I always tell the builders that plumbers are the top dogs in the trades, I need to be in there first. If they put a tin knocker in front of me, the price of plumbing goes up..


----------



## victoryplbaz (May 19, 2012)

A Forman I had told me his story about framers messing with his work. He said they had all their pipes roughed in and all lines about 3' above grade. He returned few weeks later after cement and some framing done. When he got there all his pipes were missing. Nothing there. He looked and wondered what happen. Then the framer told he he cut everything flush to the floor and he had to drill his own holes and finish his plumbing. After a few words back and forth, he said ok il show you how it's done. He went out got a Bob cat and ran over all the walls and knocked it all down. LOL framer didn't know what hit him he said.


----------



## wyrickmech (Mar 16, 2013)

victoryplbaz said:


> A Forman I had told me his story about framers messing with his work. He said they had all their pipes roughed in and all lines about 3' above grade. He returned few weeks later after cement and some framing done. When he got there all his pipes were missing. Nothing there. He looked and wondered what happen. Then the framer told he he cut everything flush to the floor and he had to drill his own holes and finish his plumbing. After a few words back and forth, he said ok il show you how it's done. He went out got a Bob cat and ran over all the walls and knocked it all down. LOL framer didn't know what hit him he said.


 I would say that was what we call a learning experance.lol


----------



## smoldrn (Oct 4, 2010)

I did something similar to that years ago, 'cept the framer ripped out all my copper drops on a high rise & bent them out of his way so that he could install the steel studs. I went & grabbed a target saw & cut every wall in half.
The superintendent told me I had a bad attitude & fired me.

I still think it was funny.


----------



## wallingford (Nov 16, 2013)

I usually get along decently well with 98% of the workers but something i can't take is the electricians (when putting up temporary light and heat) that leave the electric panels coverless with the wires pluggged straight out... Make a wrong move with a ladder or a piece of abs/pvc and you're dead. I'm an apprentice so i try not complaining too much but the dangerous stuff i don't accept.


----------



## dclarke (Dec 22, 2012)

wallingford said:


> I usually get along decently well with 98% of the workers but something i can't take is the electricians (when putting up temporary light and heat) that leave the electric panels coverless with the wires pluggged straight out... Make a wrong move with a ladder or a piece of abs/pvc and you're dead. I'm an apprentice so i try not complaining too much but the dangerous stuff i don't accept.

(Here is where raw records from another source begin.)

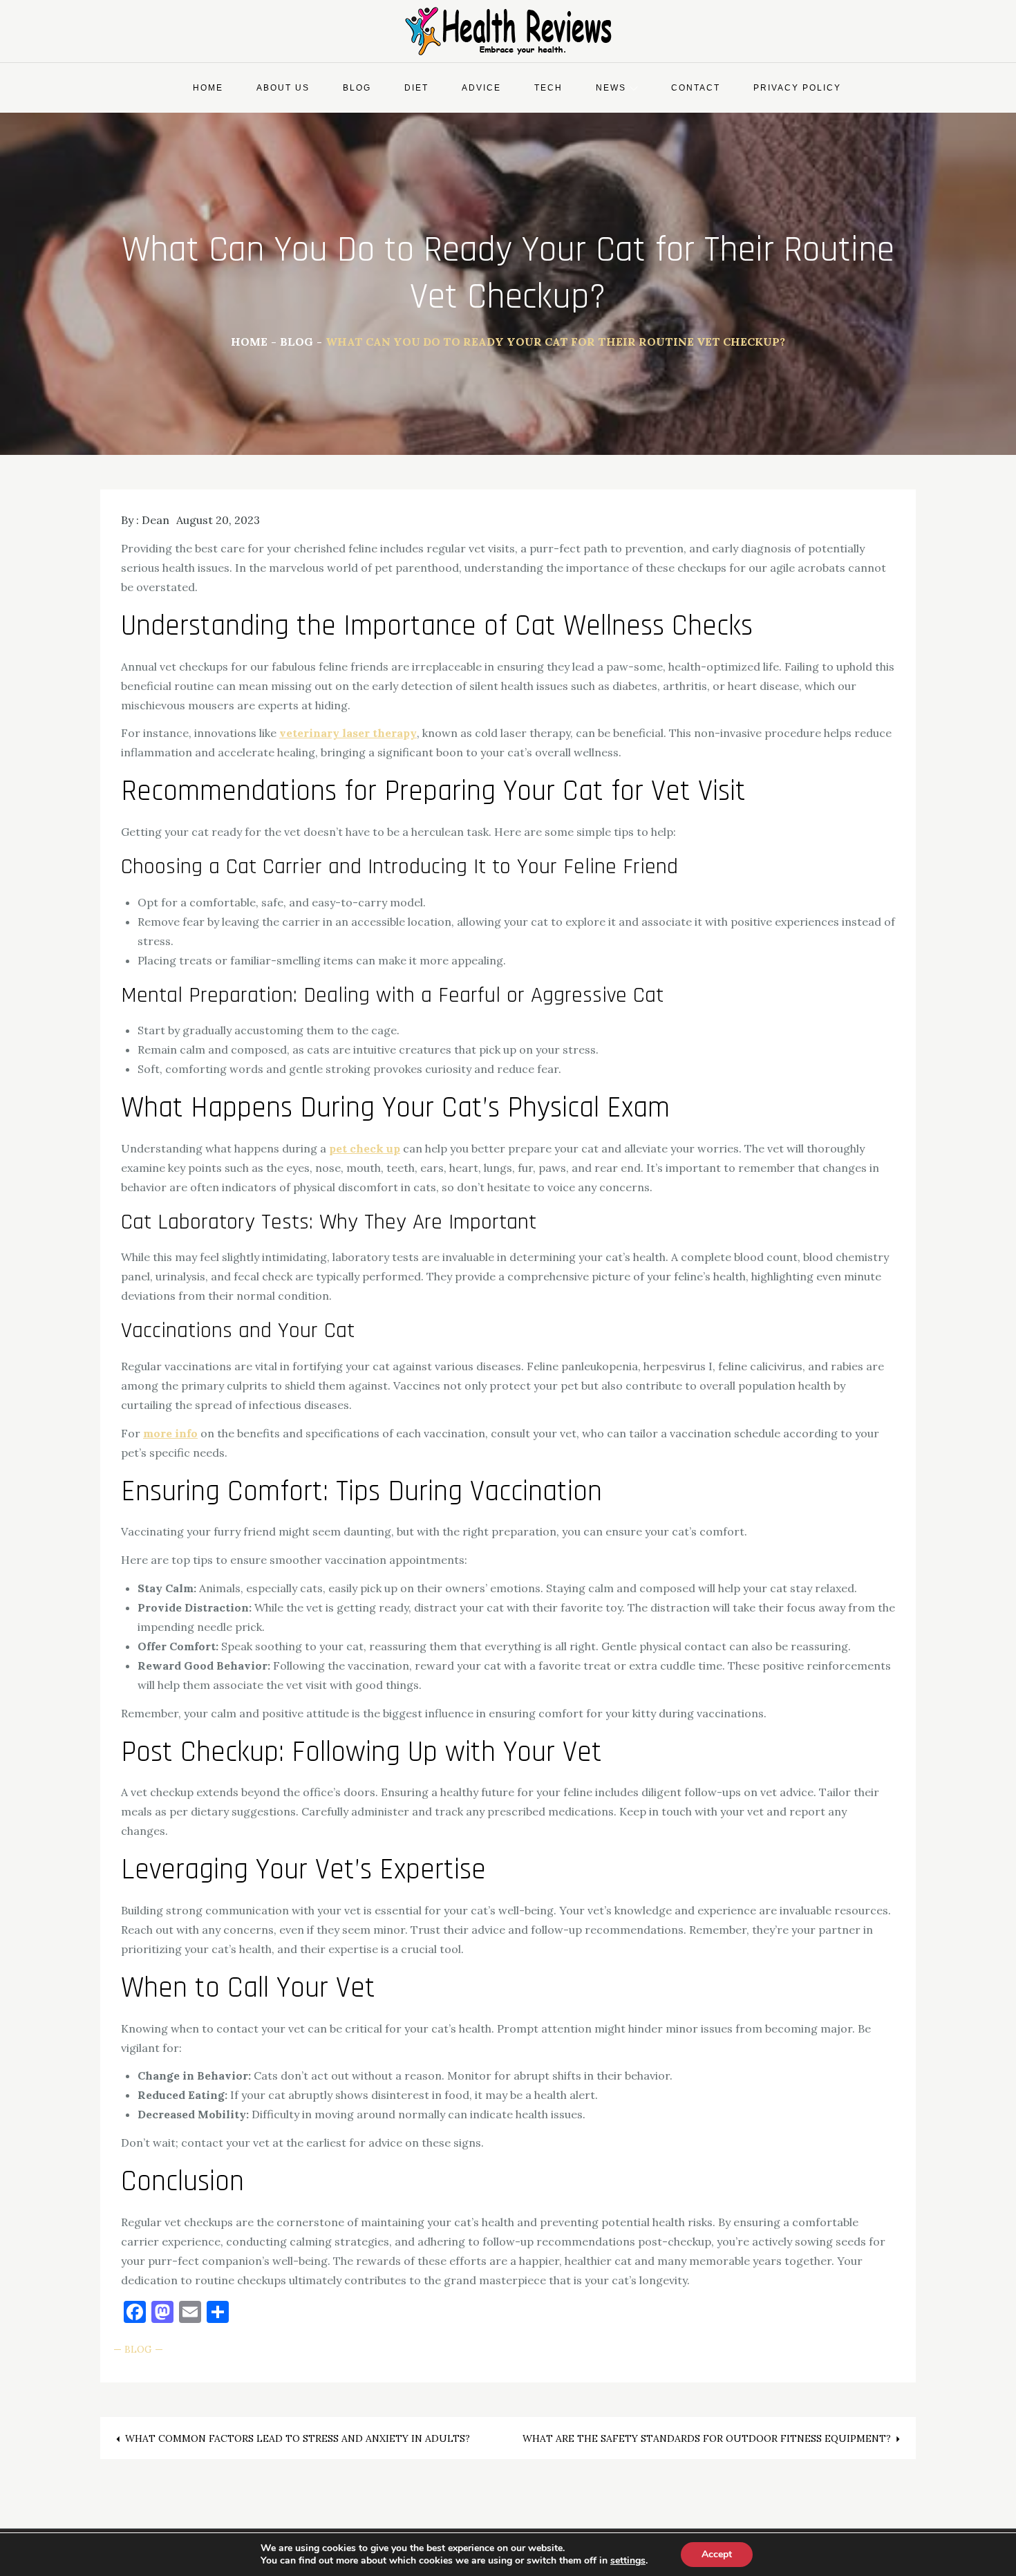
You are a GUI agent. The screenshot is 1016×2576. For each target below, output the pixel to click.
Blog (357, 88)
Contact (695, 88)
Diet (416, 88)
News (611, 88)
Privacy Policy (797, 88)
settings (628, 2561)
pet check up (364, 1148)
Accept (717, 2554)
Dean (155, 520)
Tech (548, 88)
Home (208, 88)
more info (170, 1433)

 I'm an electrical apprentice and even for temporary electric that's a huge no no.


----------



## Dpeckplb (Sep 20, 2013)

wallingford said:


> I usually get along decently well with 98% of the workers but something i can't take is the electricians (when putting up temporary light and heat) that leave the electric panels coverless with the wires pluggged straight out... Make a wrong move with a ladder or a piece of abs/pvc and you're dead. I'm an apprentice so i try not complaining too much but the dangerous stuff i don't accept.


Our electricians always put the covers back on. They wire temp. Stuff just like they do perminate stuff. 
We are a plumbing, heating and electrical company so we can coordinate the jobs pretty good. Although sometimes we miss stuff. We just take apart and move what we need then re install it.


----------



## RW Plumbing (Aug 16, 2010)

When the framers do something like cut your stubs, you're not very smart to damage their stuff. If you took pictures of your rough, which you should of, you march to the GCs office and tell him to get ready to bend over. Then you fix every single one on a nice fat extra. I get way more pleasure out of submitting a fat extra than damaging their stuff. You take someone's screw up, and lessen the amount of your extra by doing that.


----------



## TXPlumbBob (Dec 13, 2013)

The priorities usually go, Waste/Condensate, Duct, Vent, Sprinkler, Water/Electrical. 

We always told the GC they always drag ass on the structure but once the flag flies they hammer the MEPs to get finished. 

Had a concrete crew pouring a high rise with hoses. These are 5-6" hoses full of concrete laying on the deck and have to be moved by hand. Not easy. We had large bathroom batteries of sleeves and when they got to the first one they just mowed them down. The assistant super, the concrete foreman and myself had a little pow wow and I explained to them the concrete coring would be back charged to the concrete finshers. The Super agreed. I then told the concrete guy that I had four helpers there to man the pour and if they needed help lifting the hoses over the sleeves to grab my guys and they would be happy to help. We did not have another incident until the last pour. One of the finishers pulled the tape off a drain at the bottom of the parking garage and flushed all the concrete slurry into the drain. The GC kept asking what I was going to do about it and I kept telling them nothing. It was a concrete problem not mine. I don't know if it ever got fixed. 
I have hundreds of stories of framers, concrete placers, painters, sheetrockers being dicks and tearing stuff up. Not so much other MEP trades. 

I was once one that pushed "my way or the highway" on a job. I learned by hard knocks it was so much easier to talk first and act later.


----------



## Ishmael (Dec 9, 2009)

RW Plumbing said:


> When the framers do something like cut your stubs, you're not very smart to damage their stuff. If you took pictures of your rough, which you should of, you march to the GCs office and tell him to get ready to bend over. Then you fix every single one on a nice fat extra. I get way more pleasure out of submitting a fat extra than damaging their stuff. You take someone's screw up, and lessen the amount of your extra by doing that.


Correct. And tell them THEY need to remove the framing so that you can chip out the concrete beneath in order to couple onto whatever's left.


----------